03/07/2009 às 00:00:00 - Atualizado em 02/07/2009 às 20:17:49

Avaliação escolar

Jamil Ibrahim Iskandar

O item avaliação talvez seja um dos mais difíceis no ofício da docência. Não difícil no sentido de sua aplicabilidade, isto é, de montar um material de avaliação mas, no “como” e “o quê”, ou seja, como dirigir as perguntas ao aluno e que tipo de questões realmente avaliam. Utilizo aqui o verbo avaliar com o significado de levar em consideração o mérito do que é respondido e não no sentido quantitativo pois, este, só serve para objetos e não para pessoas. Por falar em mérito, vamos descartar esta palavra de seu sentido jurídico; pode-se aceitá-la, aqui, como sendo sinônimo de merecimento. Na avaliação, merecimento indica que devemos apreender o que há de bom em alguém; neste caso, no aluno. Aqui reside a grande tarefa! Um bom educador não pode centrar-se apenas nos erros de seu educando para não destituí-lo do espírito crítico. Até o erro pode ser aproveitado como uma oportunidade para ensinar e não fazer do mesmo um instrumento de autoridade. Corrigindo o erro de maneira pedagógica, o educador tem a possibilidade de sanar pautas faltantes no processo de ensino-aprendizagem. Num primeiro momento, um aluno pode assimilar de modo absolutamente correto e impecável a exposição de um professor? Particularmente, acredito que é uma tarefa muito difícil! Se o professor admitir isto, já tem diante de si um ótimo horizonte para avaliar; é preciso educar-se de modo incansável para poder educar o outro e, consequentemente, para avaliá-lo.

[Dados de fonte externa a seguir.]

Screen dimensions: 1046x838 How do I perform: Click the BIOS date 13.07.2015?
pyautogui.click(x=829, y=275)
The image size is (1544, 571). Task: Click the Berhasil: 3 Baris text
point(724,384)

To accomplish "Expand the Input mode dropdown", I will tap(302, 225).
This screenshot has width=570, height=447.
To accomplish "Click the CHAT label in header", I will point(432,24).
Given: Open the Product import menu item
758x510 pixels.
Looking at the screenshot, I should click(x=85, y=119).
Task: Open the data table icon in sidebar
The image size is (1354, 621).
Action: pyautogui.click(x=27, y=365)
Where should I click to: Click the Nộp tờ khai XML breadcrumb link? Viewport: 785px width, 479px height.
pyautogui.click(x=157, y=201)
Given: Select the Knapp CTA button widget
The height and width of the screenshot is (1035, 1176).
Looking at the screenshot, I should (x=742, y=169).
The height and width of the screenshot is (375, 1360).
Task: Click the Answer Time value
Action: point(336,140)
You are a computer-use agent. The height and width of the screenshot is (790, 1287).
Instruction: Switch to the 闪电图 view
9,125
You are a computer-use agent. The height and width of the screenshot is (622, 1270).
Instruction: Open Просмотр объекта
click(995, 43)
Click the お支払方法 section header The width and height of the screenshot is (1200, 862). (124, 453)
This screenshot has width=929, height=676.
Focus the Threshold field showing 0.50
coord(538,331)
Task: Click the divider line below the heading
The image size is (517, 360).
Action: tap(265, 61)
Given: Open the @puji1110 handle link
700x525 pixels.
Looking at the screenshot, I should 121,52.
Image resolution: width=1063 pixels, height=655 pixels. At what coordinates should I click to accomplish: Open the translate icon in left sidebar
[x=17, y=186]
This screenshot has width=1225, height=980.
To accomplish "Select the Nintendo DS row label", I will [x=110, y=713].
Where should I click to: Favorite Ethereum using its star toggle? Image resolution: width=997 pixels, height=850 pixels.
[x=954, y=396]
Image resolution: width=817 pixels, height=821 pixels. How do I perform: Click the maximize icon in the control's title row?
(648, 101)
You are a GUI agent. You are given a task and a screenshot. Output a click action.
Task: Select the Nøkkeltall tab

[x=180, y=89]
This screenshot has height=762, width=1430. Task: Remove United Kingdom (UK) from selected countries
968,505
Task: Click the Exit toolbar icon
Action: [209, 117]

Para ser eficiente, uma avaliação deve primar pelo que procede das perfeições intrínsecas das potências subjetivas; em outras palavras, não se pode considerar apenas aspectos de habilidades imediatas, úteis, mas e, sobretudo, elementos da capacidade cognitiva do aluno pois, esta capacidade tem íntima relação com o desenvolvimento e a formação abrangente do ser humano. Note-se que da avaliação somos levados à formação. Não há uma receituário para elaborar uma avaliação. O educador deve acumular “créditos” para avaliar o comportamento educacional geral do aluno, como, por exemplo, manifestação de conhecimentos durante as aulas, participação nas respostas lançadas à turma, amadurecimento intelectivo, ordenação das idéias, persistência para acertar, grau de participação em grupo, crescimento de sua autonomia, afeto e perspicácia bem como outros elementos que podem ser extraídos da convivência educacional do dia-a-dia, além de provas agendadas previamente, como acréscimo. Todo dia é dia de avaliar! A avaliação não pode ser, de modo algum, um instrumento coercitivo. A coerção lembra autoridade bruta. O educador exerce sua autoridade de modo natural pela postura didático-pedagógica diante de sua turma. Esta é a autoridade que todo educador deve almejar.

Para pôr isto em prática, o educador precisa de condições. Da escola, por um lado e de sua própria formação, por outro. Há, ainda, um aspecto, trágico na minha opinião. A falta de reconhecimento do real valor social do docente. Atualmente ainda é pífio o valor do educador, apesar de exercer uma das atividades profissionais mais importantes e complexas. Muitas escolas têm uma ótica mercantil por excelência no trato com o educador; outras, têm nele seu trunfo mais importante. Estas, sim, são as verdadeiras instituições que educam. É verdade que o princípio de crescimento educacional radica no educando mas, o agente que nutre este princípio é o educador. Perceber isto é uma exigência ético-educacional; e nada supera um argumento que seja ético.

Assim sendo, a avaliação escolar é uma das tarefas mais exigentes. Dá a ideia de que envolve apenas o educador e o educando e que a responsabilidade é só do educador. É muito simplista pensar assim. O educador também precisa do educando em condições para receber o conteúdo educacional; então, neste caso, envolve a orientação pedagógica da escola ou até todas as instâncias pedagógicas. Educador e educando devem estar aptos para a tarefa chamada avaliação, caso contrário, esta será um mero valor quantitativo que nada mensura. Por fim: optei por utilizar a palavra educador por ser a expressão que significa a pessoa que oferece todos os esforços possíveis para a transmissão do saber, portanto, muito além de professor.

Jamil Ibrahim Iskandar é pós-doutor em Filosofia pela Universidade Complutense de Madri, professor de filosofia na Universidade Federal de São Paulo e membro efetivo da Société Internationale pour L’Étude de la Philosophie Médiévale (Bélgica).